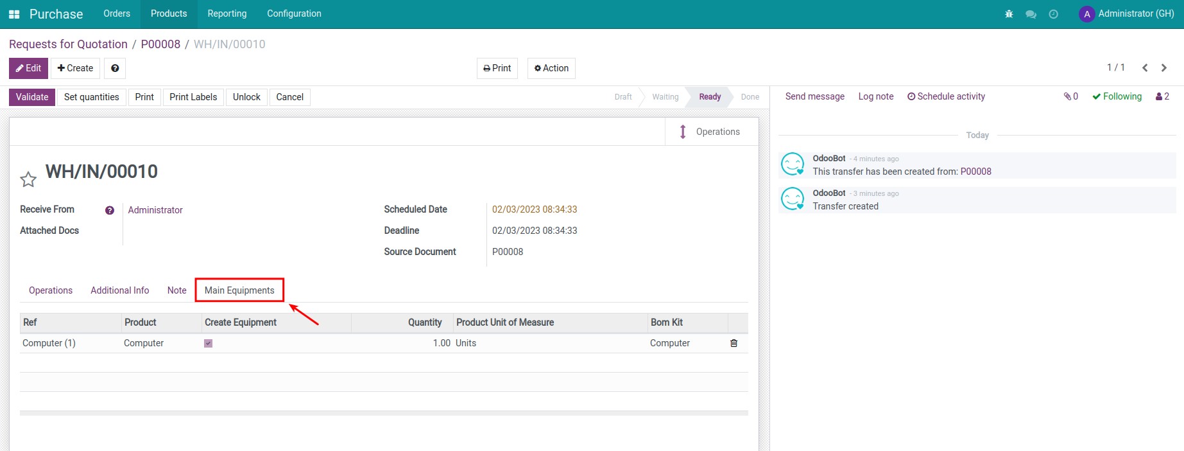1184x451 pixels.
Task: Open the conversations chat icon
Action: [x=1031, y=14]
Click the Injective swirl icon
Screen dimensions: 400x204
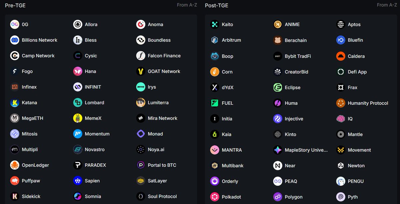point(278,118)
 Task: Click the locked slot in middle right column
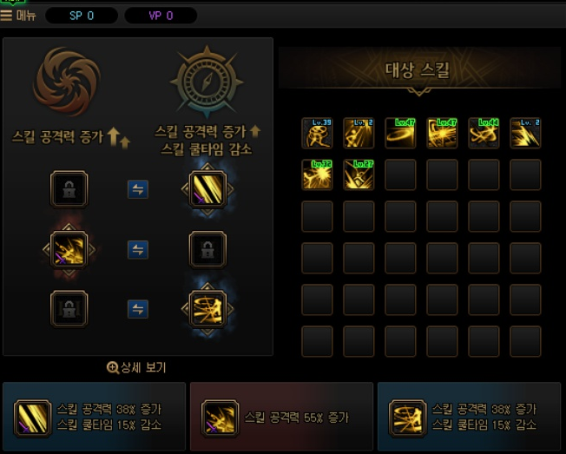pyautogui.click(x=207, y=249)

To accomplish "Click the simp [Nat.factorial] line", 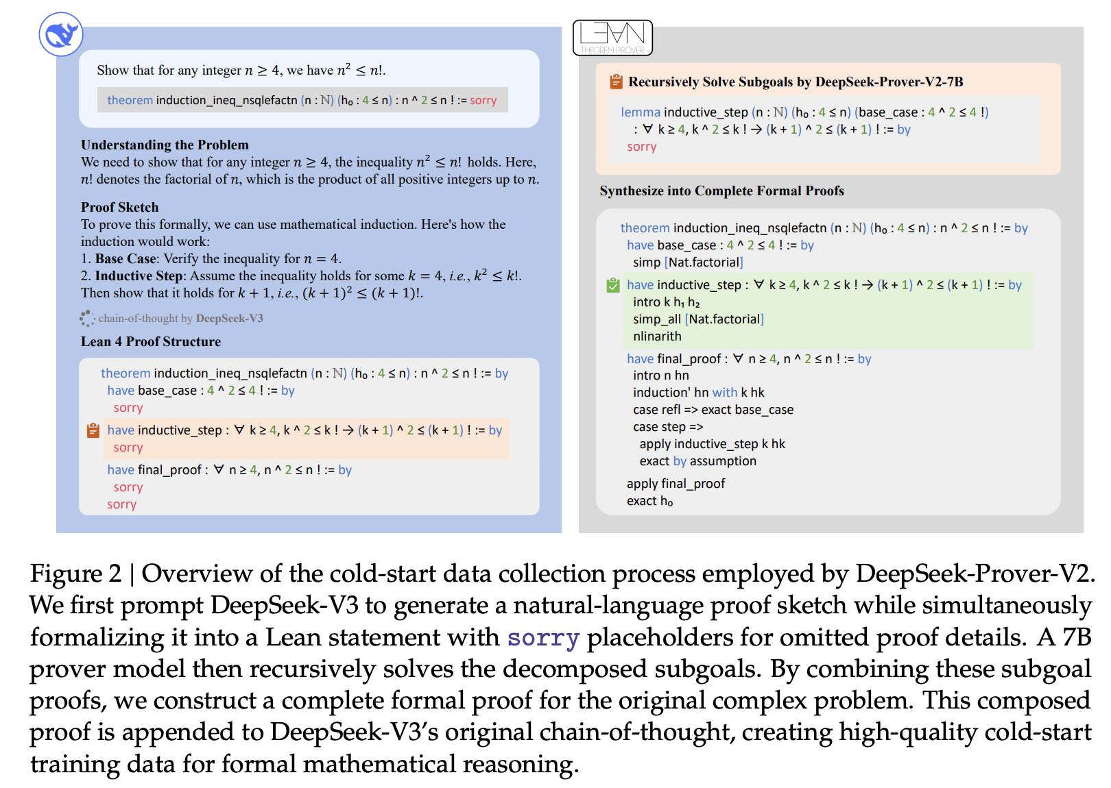I will pyautogui.click(x=688, y=262).
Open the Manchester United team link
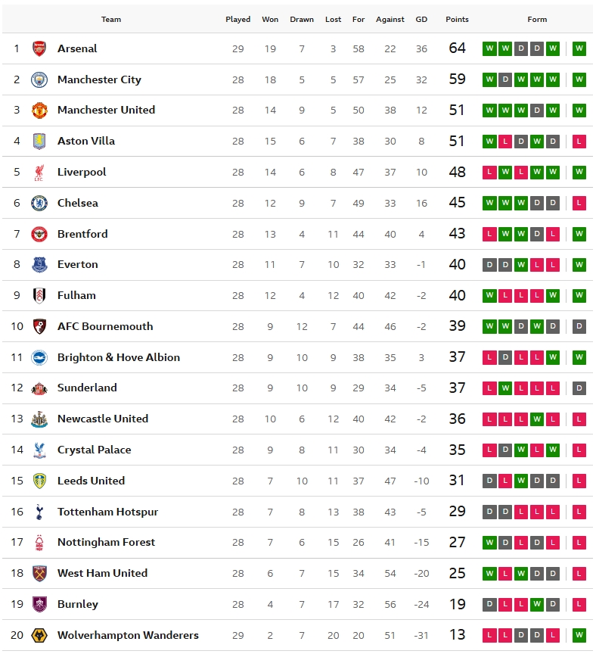Viewport: 596px width, 654px height. point(106,110)
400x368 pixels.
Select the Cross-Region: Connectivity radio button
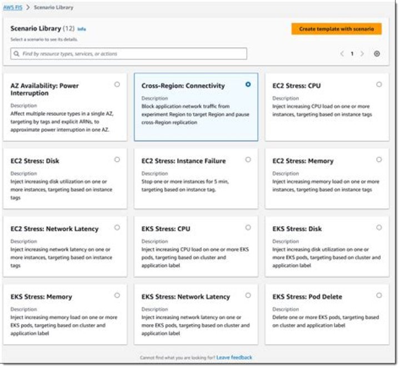click(x=248, y=84)
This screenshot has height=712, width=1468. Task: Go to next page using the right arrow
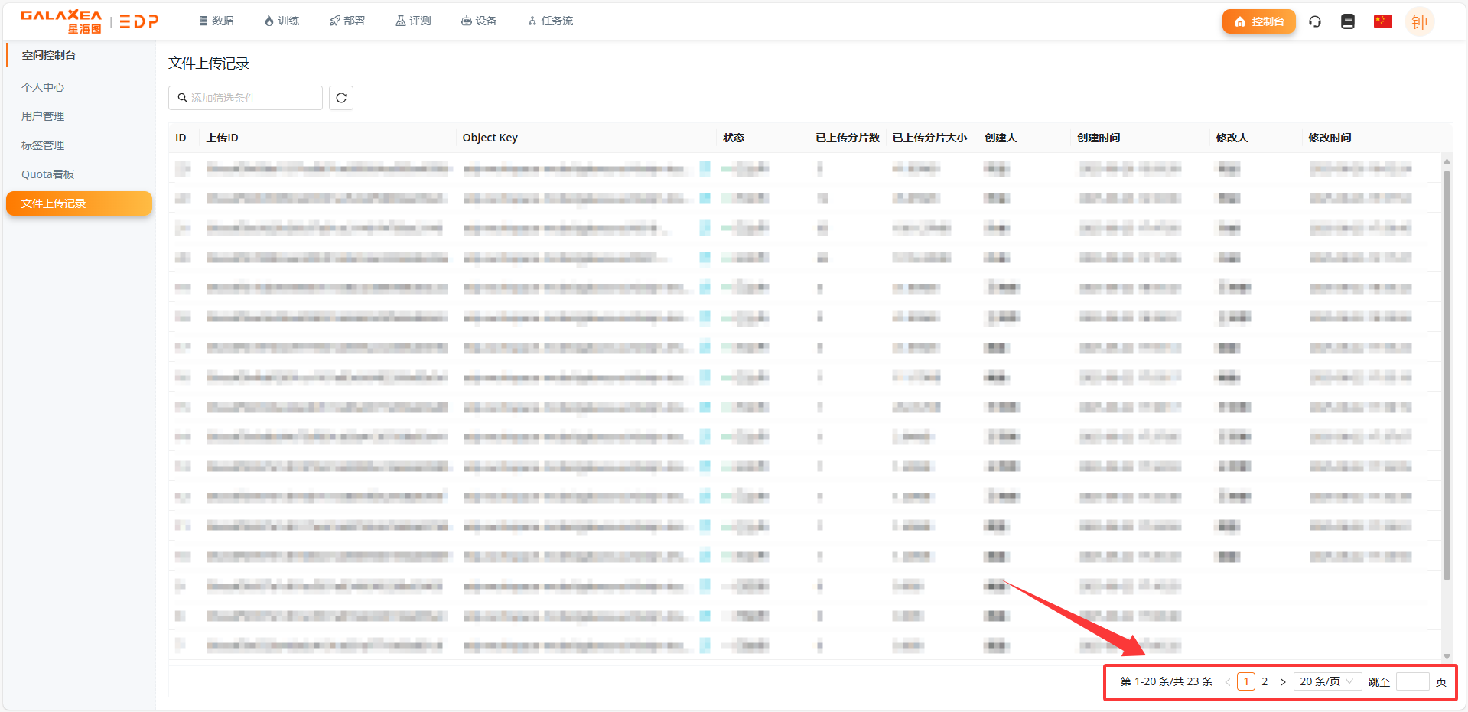tap(1283, 681)
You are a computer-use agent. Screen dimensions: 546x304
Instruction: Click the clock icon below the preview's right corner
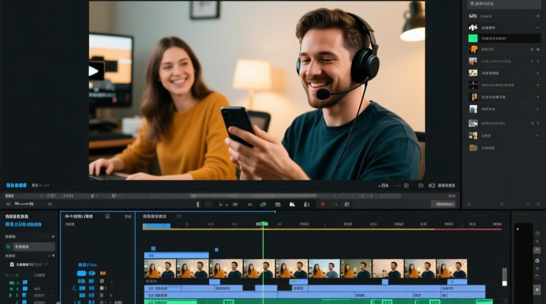[x=421, y=185]
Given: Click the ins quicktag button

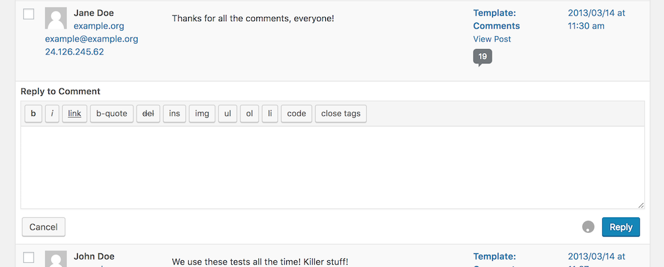Looking at the screenshot, I should 175,114.
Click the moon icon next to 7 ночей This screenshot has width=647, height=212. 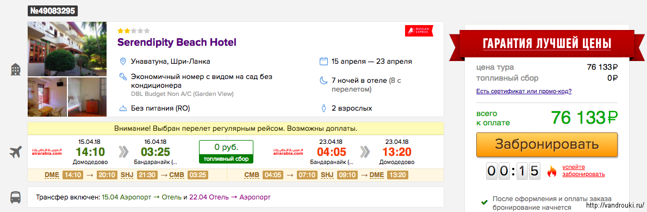[x=324, y=80]
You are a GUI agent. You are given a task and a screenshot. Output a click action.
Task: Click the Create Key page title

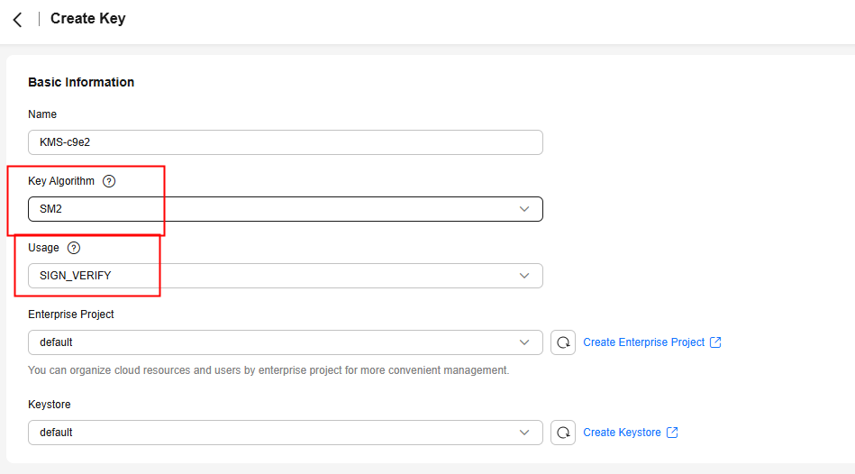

------------------------------------------------

REQUIRED WORK: Go through the listing above and pull out each line containing the word "agent".

WORKED SOLUTION:
You are a computer-use agent. Screen dimensions: 546x304
You are a GUI agent. You are given a task and a screenshot. Output a click action.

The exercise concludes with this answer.